What approach should be adopted for VA supplementation?
The era of gross and rampant vitamin A deficiency leading to blindness is past in India. At this stage, we should focus our efforts on sustainable food based approaches to combat vitamin A deficiency. The solution is to increase local production and consumption of green leafy vegetables and other plant foods that are rich sources of carotenoids. Green leafy vegetables, many fruits and other plant foods are also good sources of folate, vitamin C, Fe, Ca and many other micronutrients and bioactive compounds. These contribute to improvement of the overall nutritional status of children and protection against infectious and other diseases. The micronutrient deficiencies are often the result of lack of enough habitual food in the household rather than to the poor quality of such foods. When overall food intake becomes adequate enough to provide basic energy needs, needs of other nutrients would be met to a considerable extent even with the current diets. A food-based approach to combat VAD in non-clinically deficient areas would be a sustainable and cost effective solution42. States of Bihar, Uttar Pradesh and Madhya Pradesh with poor intake of food providing all micronutrients, may have targeted approach of VAS in areas endemic for clinical VAD43.

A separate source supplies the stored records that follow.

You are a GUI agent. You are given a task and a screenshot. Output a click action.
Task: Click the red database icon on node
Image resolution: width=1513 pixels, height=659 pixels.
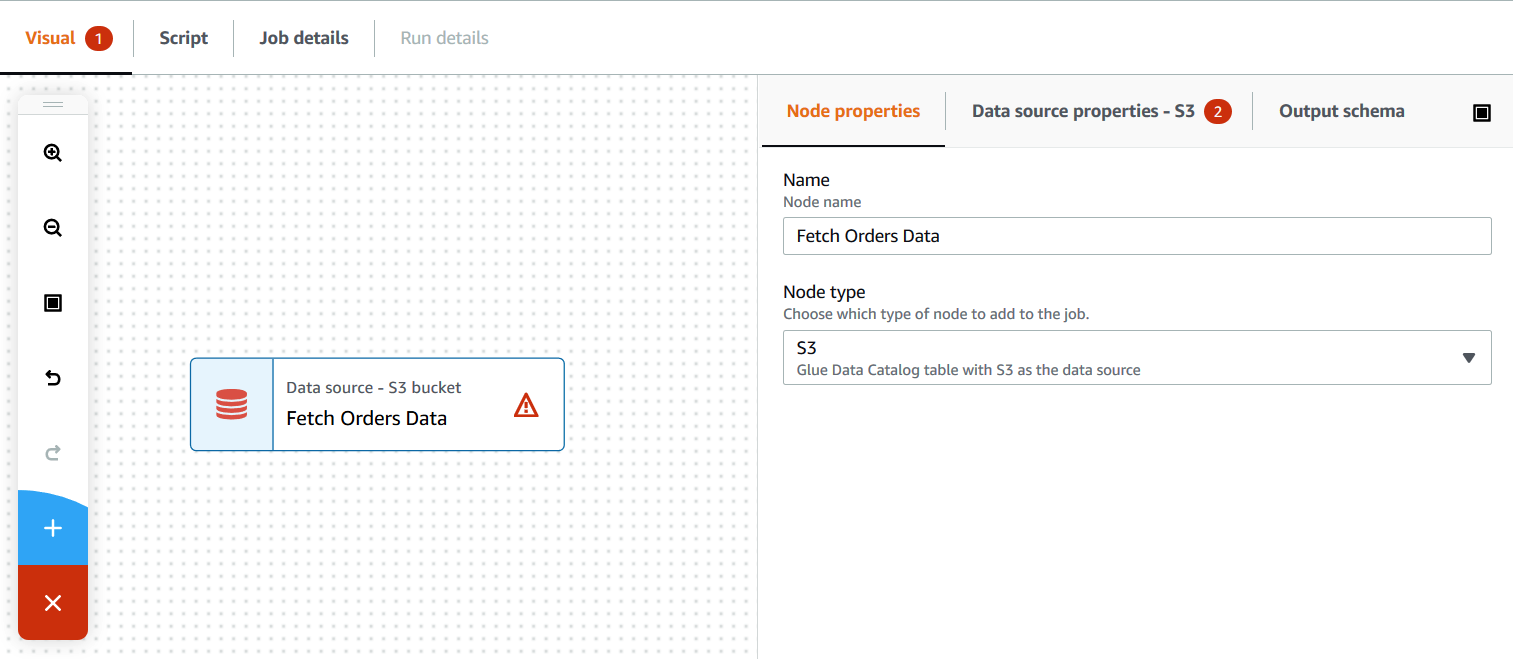232,404
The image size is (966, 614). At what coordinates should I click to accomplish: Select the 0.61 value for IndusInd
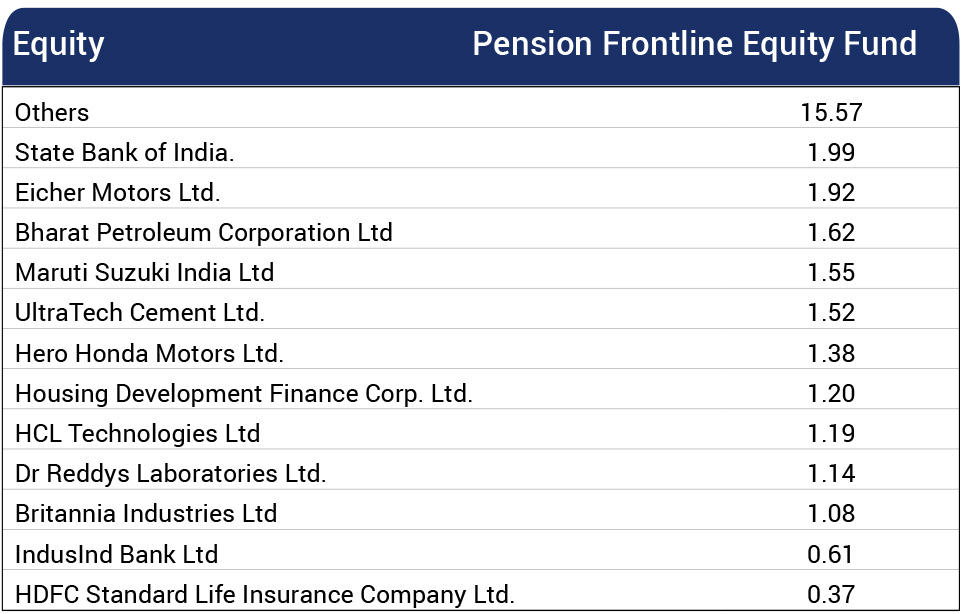click(830, 554)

In India, for cost-effective utilization of limited resources available to the health sector, the ‘Triple A’ (Assessment, Analysis and Action) strategy should be adopted; first, assess the problem of VAD, then undertake the detailed analysis of causes of VAD, and then decide the combination of approaches to be adopted for prevention and control in the community. Countries with limited financial resources and competing health priorities cannot afford the luxury of initiating interventions to raise serum biochemistry alone.
Conclusion
In summary, India is currently at a stage when universal vitamin A supplementation must immediately transit to a targeted supplementation programme. The primary focus should be on adopting sustainable food based approaches to combat vitamin A deficiency.